§ **Brontekst**

+--

Kritiek leveren is gemakkelijk. Alle respect voor ieder die zo'n 70 jaar geleden voor onze vrijheid vocht. Ik heb zeker niet de pretentie, dat ik het zelf anders, (beter ?) zou hebben gedaan. Mijn volgende opmerkingen zijn eerder ingegeven door verbazing, dan door betweterij. Maar ik meen dat leven leren is.

Uit alle gevechtsverslagen en rapporten blijkt, dat de vuurkracht van II LK maar zeer onvolledig werd gebruikt. Er was sprake van grote versnippering, met gebruik op nevendoelen. Vijandelijke artillerie werd nauwelijks bestreden. Vuren verder O dan Wageningen zijn niet afgegeven. Gereedstellingen en voor de hand liggende opmarslijnen in dat gebied werden niet bestookt.

+--

§ **Aangeleverde gegevens**
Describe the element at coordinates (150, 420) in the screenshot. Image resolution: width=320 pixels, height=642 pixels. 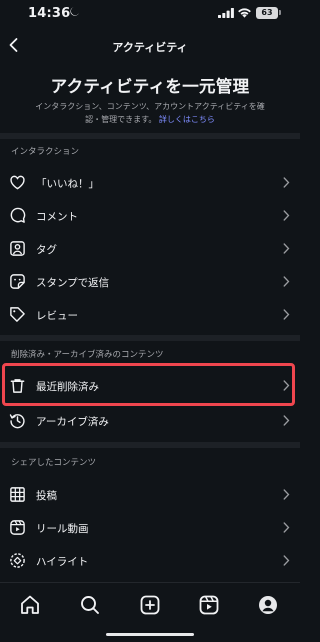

+--

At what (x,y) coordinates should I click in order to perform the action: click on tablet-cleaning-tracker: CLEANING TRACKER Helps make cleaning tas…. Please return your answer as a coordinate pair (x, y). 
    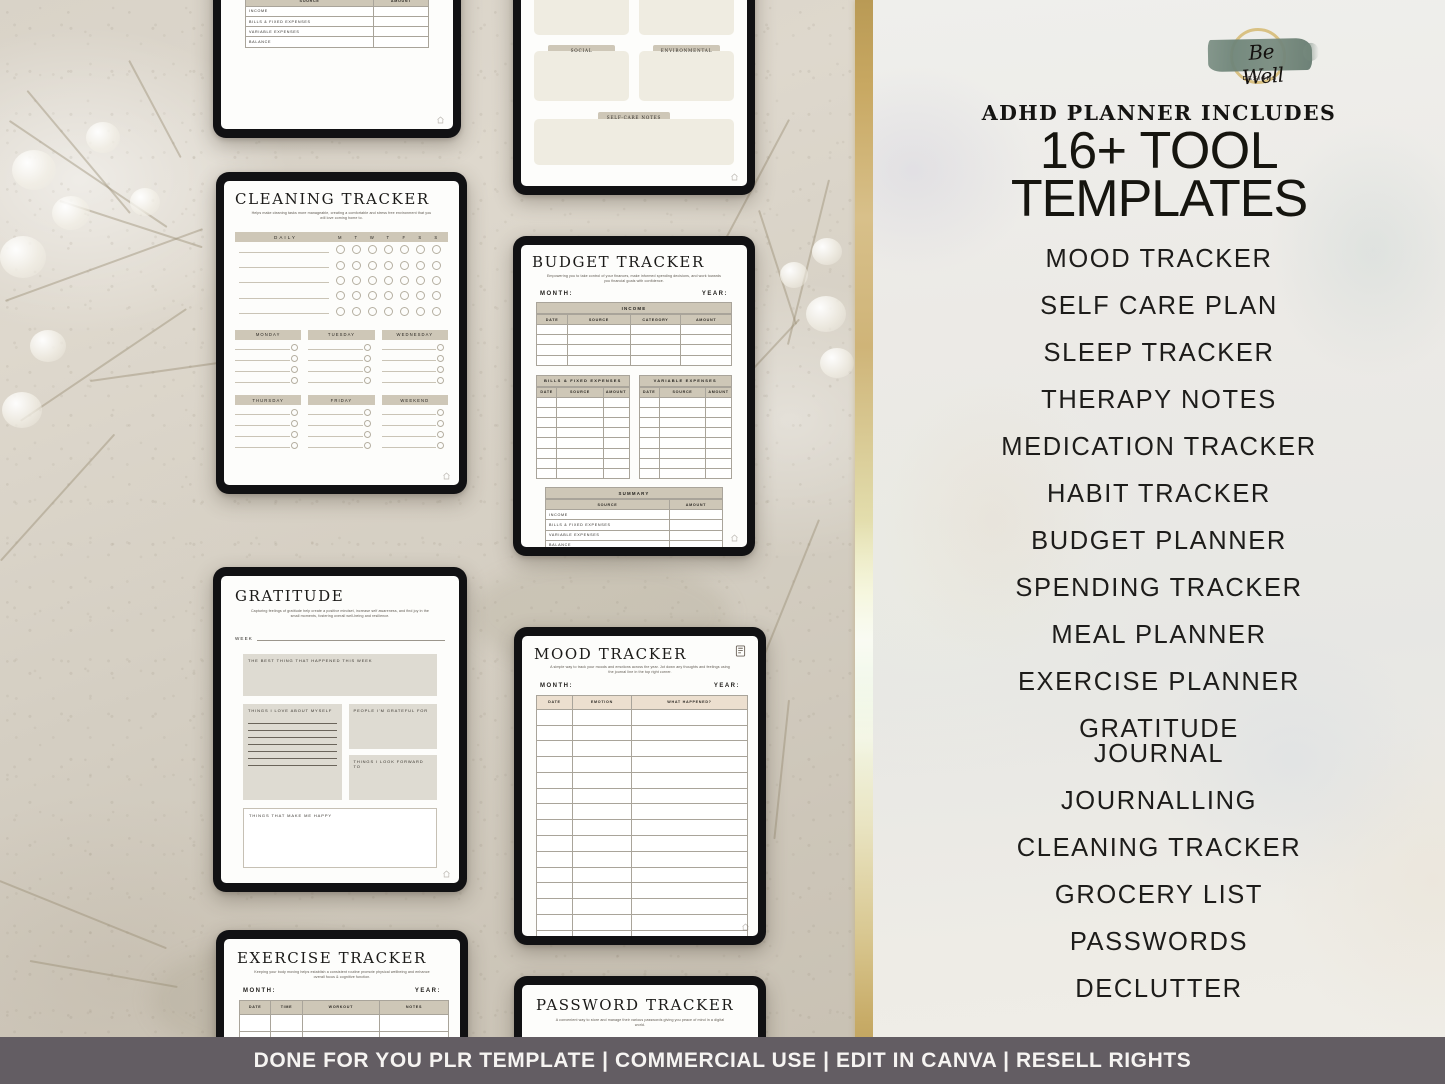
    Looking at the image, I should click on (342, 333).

+--

§ **Zo pak je het**
Maak van de alinea in de brontekst die begint met "Uit alle gevechtsverslagen" een korte opsomming met de belangrijkste feiten. De gegevens spelen hierbij geen rol.

§ **Klaar resultaat**
Volgens alle gevechtsverslagen en rapporten:
- werd de vuurkracht van II LK maar zeer onvolledig gebruikt;
- was het vuur sterk versnipperd en ging het ook naar nevendoelen;
- werd vijandelijke artillerie nauwelijks bestreden;
- werd er niet verder oostelijk dan Wageningen gevuurd;
- werden gereedstellingen en voor de hand liggende opmarslijnen in dat gebied niet bestookt.